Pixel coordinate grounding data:
******

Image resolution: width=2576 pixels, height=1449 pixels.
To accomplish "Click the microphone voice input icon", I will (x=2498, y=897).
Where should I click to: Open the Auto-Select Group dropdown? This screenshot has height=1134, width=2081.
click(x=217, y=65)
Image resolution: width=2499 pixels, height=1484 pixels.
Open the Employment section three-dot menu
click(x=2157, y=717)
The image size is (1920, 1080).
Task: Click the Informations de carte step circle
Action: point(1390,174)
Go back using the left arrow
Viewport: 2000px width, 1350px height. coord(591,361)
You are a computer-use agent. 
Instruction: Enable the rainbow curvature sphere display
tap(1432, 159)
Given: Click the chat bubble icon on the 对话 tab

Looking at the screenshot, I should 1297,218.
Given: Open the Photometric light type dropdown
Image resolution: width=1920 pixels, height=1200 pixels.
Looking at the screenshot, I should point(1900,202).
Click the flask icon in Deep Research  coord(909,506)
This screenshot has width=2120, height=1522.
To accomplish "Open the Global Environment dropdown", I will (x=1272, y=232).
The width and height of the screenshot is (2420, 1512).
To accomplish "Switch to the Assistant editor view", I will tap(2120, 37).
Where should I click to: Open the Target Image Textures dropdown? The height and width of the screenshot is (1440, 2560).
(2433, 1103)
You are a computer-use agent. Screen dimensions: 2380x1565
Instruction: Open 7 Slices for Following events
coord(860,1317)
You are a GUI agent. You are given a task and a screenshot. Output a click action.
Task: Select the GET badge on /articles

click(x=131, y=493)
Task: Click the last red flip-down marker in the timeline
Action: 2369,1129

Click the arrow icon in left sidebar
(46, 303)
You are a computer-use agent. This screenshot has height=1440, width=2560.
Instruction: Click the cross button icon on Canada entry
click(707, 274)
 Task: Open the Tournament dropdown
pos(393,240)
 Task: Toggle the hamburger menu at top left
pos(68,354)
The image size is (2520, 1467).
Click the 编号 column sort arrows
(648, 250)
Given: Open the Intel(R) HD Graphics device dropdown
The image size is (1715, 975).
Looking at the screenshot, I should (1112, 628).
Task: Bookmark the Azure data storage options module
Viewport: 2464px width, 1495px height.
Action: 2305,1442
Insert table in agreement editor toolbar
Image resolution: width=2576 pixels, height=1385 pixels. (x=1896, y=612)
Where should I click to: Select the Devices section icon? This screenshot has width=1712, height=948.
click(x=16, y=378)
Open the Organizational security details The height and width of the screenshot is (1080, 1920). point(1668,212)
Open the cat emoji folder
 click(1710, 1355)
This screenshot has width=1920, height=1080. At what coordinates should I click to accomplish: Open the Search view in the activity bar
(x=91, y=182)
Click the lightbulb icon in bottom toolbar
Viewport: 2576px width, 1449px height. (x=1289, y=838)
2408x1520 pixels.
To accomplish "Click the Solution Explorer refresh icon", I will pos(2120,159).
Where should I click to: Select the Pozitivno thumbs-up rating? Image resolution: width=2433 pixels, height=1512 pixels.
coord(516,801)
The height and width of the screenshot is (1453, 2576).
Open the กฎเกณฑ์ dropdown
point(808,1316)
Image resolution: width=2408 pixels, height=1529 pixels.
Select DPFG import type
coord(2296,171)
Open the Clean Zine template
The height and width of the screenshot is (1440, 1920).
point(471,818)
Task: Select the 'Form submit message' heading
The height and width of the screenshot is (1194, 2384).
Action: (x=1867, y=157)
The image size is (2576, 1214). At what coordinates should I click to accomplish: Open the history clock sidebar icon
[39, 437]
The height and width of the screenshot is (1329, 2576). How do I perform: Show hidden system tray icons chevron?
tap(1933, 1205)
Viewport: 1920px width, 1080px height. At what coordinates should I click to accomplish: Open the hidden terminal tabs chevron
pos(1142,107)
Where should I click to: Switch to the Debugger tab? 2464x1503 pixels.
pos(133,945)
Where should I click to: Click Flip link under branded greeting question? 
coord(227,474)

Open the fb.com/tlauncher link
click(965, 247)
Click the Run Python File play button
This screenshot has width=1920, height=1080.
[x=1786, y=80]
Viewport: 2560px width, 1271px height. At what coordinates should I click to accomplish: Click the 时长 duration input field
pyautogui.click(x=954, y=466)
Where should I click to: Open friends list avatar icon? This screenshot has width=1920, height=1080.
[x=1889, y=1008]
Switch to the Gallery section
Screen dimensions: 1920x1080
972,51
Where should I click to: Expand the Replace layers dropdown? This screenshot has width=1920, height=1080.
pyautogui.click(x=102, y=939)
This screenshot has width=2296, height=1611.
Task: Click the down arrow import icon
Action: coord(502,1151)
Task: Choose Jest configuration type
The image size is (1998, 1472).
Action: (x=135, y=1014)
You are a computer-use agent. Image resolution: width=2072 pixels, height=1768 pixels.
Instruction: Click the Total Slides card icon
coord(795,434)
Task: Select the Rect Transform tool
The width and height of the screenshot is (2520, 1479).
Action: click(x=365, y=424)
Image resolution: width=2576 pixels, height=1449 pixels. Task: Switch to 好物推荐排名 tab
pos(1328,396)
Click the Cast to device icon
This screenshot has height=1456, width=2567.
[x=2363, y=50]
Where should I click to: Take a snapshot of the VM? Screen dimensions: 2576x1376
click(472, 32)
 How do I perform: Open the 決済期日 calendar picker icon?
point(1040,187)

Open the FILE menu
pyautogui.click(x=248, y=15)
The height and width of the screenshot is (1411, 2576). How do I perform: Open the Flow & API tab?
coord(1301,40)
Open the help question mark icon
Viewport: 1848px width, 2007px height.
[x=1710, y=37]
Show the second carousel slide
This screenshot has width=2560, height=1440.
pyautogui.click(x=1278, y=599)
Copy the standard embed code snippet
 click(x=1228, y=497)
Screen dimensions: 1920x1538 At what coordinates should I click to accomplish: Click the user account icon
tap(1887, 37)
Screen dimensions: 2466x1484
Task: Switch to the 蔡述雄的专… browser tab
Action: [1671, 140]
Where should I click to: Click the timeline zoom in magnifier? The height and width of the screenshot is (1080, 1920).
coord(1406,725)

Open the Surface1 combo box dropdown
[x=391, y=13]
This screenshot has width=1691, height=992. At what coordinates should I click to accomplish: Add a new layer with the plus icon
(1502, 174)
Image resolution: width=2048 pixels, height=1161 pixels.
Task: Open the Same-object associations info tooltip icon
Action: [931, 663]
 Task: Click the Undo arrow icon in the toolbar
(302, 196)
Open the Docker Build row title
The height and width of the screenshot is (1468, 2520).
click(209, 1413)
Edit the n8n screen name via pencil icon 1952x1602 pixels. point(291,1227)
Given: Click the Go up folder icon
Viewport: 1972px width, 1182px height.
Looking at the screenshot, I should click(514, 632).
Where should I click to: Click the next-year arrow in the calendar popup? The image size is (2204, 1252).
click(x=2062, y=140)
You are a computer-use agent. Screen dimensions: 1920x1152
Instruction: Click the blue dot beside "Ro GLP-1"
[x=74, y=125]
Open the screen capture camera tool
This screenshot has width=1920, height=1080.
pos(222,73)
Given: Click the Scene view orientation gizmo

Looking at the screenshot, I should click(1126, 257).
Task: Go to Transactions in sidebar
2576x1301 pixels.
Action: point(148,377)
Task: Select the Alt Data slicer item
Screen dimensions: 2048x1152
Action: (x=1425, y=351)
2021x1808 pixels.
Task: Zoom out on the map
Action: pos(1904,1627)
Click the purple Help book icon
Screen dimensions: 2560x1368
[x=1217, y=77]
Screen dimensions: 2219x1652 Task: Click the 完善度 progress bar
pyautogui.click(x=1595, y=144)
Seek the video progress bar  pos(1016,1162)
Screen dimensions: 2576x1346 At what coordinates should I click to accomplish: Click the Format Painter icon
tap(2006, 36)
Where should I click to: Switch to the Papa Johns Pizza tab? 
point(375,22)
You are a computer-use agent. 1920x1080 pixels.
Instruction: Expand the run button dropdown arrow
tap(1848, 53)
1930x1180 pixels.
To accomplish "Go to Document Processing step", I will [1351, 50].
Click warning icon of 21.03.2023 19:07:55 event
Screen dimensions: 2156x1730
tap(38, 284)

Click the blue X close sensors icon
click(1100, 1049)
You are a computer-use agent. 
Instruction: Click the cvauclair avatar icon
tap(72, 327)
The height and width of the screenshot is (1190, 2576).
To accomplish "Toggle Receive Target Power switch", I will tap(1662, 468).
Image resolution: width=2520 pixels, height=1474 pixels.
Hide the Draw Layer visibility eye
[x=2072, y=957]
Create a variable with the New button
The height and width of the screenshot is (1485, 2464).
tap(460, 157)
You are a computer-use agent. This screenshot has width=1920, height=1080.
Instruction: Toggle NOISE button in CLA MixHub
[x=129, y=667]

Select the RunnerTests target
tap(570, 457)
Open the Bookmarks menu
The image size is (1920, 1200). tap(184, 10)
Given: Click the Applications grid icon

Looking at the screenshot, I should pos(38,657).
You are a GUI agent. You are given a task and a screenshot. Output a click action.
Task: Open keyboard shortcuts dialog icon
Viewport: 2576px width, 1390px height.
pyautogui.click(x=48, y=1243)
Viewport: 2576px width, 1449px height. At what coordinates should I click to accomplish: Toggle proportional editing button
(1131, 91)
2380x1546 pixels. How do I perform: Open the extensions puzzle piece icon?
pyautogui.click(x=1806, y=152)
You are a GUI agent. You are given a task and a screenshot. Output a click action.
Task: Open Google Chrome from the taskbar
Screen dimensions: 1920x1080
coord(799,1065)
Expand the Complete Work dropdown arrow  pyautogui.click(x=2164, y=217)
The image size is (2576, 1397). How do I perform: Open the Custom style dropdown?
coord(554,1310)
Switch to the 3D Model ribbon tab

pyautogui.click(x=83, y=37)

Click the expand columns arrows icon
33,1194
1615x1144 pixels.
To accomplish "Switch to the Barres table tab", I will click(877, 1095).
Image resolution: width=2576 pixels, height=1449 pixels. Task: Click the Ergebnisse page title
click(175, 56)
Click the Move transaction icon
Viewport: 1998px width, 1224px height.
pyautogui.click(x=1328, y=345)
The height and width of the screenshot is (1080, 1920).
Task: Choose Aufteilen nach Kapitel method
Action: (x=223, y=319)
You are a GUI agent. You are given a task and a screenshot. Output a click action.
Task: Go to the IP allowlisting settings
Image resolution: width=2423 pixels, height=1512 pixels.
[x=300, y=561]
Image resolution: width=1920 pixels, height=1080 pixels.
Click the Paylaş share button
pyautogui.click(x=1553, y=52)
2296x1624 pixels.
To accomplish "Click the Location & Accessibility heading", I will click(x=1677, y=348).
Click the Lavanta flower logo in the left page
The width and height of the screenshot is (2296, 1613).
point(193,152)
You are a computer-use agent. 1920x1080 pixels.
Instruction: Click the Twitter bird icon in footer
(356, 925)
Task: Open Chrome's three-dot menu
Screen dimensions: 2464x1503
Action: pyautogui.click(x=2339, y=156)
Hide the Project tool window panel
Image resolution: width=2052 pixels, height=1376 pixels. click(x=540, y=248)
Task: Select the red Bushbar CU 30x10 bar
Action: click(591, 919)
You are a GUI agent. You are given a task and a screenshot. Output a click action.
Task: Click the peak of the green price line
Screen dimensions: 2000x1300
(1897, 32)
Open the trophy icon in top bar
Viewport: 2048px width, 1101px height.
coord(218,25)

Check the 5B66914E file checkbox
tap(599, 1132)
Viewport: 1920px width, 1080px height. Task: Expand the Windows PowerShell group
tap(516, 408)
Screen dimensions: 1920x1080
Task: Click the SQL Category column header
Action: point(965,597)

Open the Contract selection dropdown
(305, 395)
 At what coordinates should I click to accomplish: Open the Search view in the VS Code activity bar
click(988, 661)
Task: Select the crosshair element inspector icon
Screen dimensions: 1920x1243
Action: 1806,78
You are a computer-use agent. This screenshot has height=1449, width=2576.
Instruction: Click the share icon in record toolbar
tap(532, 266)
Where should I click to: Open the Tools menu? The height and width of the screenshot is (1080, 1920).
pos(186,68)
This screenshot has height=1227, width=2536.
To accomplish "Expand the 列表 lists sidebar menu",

******

# WHAT THE TASK REQUIRES:
Lines from the records above that hold "computer" are the ones to list.

# OUTPUT OF THE EXERCISE:
You are a computer-use agent. 
You are a computer-use agent. Screen dimensions: 2380x1565
You are a computer-use agent. This screenshot has height=1440, width=2560.
You are a computer-use agent. Image resolution: width=2072 pixels, height=1768 pixels.
You are a computer-use agent. Screen dimensions: 1920x1152
You are a computer-use agent. 1920x1080 pixels.
You are a computer-use agent. 
You are a computer-use agent. This screenshot has width=1920, height=1080.
You are a computer-use agent. 1920x1080 pixels.
You are a computer-use agent. This screenshot has height=1449, width=2576.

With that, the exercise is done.